It is found from the above discussions that, for operating the left button 11 and the right button 12 of the conventional wheel mouse device 2, the left switch 15 and the right switch 16 should be respectively triggered by the left button triggering part 111 and the right button triggering part 121 to generate the signals corresponding to the left button 11 and the right button 12. Recently, with increasing development of the mouse technology, various mouse devices have been developed in order to meet diversified demands. Generally, most users preferring the slim type mouse devices because they are easily carried. Since the space within the mouse device is limited and the components of the mouse device as shown in FIG. 2 are indispensable, it is difficult to further minimize the overall volume of the mouse device.

SUMMARY OF THE INVENTION

The present invention provides a mouse device with a microphone, in which no switch corresponding to the button is installed on the mouse device.

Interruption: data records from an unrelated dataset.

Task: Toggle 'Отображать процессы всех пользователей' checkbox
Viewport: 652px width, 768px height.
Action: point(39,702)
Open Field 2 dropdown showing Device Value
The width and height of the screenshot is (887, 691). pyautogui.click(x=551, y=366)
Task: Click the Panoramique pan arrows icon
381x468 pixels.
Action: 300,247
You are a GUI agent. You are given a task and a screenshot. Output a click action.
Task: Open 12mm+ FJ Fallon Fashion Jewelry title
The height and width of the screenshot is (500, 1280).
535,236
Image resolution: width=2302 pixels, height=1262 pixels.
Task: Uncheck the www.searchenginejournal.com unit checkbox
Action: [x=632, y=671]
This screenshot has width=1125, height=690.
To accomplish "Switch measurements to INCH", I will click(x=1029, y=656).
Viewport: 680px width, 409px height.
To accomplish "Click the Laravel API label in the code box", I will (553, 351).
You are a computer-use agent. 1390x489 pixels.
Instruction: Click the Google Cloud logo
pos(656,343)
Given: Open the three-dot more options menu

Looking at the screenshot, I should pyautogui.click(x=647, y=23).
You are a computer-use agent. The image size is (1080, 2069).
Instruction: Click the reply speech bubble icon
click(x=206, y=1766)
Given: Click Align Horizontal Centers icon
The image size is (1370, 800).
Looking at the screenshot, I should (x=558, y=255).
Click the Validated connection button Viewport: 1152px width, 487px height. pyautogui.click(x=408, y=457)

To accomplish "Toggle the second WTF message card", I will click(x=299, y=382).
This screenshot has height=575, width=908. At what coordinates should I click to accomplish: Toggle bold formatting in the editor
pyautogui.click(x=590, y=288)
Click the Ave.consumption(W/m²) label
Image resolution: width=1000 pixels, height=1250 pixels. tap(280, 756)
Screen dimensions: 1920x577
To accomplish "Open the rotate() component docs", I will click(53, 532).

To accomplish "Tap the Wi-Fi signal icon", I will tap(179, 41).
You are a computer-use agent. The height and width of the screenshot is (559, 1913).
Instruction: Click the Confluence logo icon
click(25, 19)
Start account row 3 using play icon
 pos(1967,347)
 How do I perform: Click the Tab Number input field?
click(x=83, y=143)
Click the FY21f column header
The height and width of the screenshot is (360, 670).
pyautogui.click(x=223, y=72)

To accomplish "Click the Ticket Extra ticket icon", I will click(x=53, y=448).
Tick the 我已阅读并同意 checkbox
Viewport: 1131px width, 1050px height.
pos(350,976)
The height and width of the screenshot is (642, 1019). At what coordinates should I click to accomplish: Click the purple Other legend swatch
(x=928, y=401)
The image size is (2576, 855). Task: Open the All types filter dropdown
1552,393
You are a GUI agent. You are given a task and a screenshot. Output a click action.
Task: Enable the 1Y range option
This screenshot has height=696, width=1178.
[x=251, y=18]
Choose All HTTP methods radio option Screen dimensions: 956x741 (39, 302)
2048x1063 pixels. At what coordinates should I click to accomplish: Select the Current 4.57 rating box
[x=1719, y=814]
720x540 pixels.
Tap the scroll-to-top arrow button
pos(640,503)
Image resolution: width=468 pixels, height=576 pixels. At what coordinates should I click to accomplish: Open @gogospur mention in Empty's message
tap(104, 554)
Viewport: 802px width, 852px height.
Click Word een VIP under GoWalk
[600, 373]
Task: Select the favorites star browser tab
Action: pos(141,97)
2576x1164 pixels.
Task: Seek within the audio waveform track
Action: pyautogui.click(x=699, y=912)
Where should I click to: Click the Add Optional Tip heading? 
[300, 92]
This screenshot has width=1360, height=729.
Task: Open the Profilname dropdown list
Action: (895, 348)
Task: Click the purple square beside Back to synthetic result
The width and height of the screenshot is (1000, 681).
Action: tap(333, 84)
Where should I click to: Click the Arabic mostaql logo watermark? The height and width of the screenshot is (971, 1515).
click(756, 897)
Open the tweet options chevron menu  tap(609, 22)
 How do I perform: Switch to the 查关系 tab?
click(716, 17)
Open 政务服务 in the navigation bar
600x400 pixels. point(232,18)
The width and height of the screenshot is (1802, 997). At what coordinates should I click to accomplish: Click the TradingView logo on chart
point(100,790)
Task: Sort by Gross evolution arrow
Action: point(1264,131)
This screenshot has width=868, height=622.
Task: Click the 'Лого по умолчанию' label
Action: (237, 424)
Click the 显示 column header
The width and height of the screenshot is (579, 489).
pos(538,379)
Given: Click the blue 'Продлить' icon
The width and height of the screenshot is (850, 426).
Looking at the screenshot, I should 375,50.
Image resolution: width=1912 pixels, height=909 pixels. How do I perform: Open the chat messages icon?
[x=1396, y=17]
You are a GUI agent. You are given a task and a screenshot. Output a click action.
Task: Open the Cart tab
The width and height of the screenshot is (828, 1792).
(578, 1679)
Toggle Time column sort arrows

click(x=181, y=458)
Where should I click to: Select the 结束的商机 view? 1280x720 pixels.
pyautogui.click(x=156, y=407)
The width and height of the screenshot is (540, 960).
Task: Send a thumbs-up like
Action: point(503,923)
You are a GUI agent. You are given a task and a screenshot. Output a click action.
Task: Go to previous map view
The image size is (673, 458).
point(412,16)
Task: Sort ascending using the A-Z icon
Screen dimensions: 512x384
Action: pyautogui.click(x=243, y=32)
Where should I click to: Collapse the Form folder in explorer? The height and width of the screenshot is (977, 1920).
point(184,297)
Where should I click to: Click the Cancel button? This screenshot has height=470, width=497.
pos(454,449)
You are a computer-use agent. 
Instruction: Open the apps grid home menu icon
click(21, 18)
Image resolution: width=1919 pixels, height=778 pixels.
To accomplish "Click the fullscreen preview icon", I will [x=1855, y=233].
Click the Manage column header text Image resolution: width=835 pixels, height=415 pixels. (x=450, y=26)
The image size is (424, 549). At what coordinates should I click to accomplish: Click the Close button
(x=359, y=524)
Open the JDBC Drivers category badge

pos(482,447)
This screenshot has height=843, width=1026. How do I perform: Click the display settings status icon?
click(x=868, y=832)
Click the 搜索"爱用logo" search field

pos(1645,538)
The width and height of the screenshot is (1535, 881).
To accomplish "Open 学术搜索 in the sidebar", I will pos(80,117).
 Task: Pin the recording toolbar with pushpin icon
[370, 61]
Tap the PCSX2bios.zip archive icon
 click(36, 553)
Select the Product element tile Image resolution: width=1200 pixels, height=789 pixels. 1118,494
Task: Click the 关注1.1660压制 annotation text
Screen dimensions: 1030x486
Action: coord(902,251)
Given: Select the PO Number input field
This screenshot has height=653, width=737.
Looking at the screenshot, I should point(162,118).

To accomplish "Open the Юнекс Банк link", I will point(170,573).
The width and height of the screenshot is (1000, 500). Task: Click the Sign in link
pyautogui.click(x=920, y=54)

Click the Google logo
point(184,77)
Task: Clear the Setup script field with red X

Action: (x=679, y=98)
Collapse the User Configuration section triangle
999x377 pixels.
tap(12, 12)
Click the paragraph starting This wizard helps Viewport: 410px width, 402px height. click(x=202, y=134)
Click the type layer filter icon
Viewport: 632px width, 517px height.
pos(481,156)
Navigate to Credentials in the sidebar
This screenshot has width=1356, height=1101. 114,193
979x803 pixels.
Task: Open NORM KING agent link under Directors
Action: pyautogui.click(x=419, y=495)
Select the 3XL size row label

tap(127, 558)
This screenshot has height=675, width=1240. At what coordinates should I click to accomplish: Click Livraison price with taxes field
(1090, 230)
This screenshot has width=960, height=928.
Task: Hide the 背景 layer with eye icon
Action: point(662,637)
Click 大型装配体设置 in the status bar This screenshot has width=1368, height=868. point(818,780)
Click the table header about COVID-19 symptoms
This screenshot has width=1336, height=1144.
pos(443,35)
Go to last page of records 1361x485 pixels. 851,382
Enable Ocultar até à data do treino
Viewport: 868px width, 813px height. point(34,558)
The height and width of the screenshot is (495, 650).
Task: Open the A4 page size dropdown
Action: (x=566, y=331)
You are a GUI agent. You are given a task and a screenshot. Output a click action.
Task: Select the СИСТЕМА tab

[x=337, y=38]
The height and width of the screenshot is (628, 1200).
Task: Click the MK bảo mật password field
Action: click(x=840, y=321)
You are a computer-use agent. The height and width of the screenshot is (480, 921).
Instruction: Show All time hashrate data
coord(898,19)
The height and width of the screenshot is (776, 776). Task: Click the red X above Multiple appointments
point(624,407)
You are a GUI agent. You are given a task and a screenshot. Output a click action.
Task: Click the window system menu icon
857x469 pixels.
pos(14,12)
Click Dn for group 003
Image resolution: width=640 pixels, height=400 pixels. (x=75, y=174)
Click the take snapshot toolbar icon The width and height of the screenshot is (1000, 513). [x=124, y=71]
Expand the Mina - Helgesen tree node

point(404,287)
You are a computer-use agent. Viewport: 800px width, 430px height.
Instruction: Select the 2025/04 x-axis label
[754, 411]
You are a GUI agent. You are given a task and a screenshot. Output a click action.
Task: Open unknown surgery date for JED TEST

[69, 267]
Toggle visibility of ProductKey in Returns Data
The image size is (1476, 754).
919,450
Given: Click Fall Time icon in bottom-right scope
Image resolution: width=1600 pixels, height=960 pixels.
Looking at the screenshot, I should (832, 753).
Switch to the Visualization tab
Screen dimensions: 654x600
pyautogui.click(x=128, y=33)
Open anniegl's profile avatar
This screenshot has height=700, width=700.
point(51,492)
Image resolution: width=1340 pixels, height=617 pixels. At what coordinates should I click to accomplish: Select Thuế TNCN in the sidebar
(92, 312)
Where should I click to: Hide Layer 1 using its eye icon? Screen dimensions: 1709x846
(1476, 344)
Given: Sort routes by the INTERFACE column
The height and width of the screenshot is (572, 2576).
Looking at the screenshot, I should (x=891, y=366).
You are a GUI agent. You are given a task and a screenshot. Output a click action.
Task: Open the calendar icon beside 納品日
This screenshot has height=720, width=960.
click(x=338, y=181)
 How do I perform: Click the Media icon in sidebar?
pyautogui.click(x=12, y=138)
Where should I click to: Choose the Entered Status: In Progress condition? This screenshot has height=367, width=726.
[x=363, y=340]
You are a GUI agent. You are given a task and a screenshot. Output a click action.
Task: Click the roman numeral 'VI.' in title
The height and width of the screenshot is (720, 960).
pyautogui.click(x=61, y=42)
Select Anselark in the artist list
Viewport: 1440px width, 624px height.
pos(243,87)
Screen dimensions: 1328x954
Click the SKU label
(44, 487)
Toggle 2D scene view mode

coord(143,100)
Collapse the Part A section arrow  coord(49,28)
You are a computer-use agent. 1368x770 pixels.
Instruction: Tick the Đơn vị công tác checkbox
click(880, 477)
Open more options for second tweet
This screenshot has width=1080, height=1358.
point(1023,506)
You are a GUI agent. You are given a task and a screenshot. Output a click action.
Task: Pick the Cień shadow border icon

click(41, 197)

In accordance with an aspect of the present invention, there is provided a mouse device with a microphone. The mouse device includes a mouse base, a mouse casing, a first button, a second button, a microphone module and a controlling unit. The mouse base is covered by the mouse casing. The first button disposed on the mouse casing. When the first button is clicked, a first sound is generated. The second button is disposed on the mouse casing, and arranged beside the first button. When the second button is clicked, a second sound is generated. The microphone module is arranged between the mouse base and the mouse casing for receiving the first sound or the second sound, converting the first sound into a first sound signal, and converting the second sound into a second sound signal. The controlling unit is electrically connected to the microphone module for judging whether the first sound signal is within a first frequency range or within a second frequency range, or judging whether the second sound signal is within the first frequency range or within the second frequency range. If the first sound signal is within the first frequency range, the controlling unit issues a first button command. If the second sound signal is within the second frequency range, the controlling unit issues a second button command.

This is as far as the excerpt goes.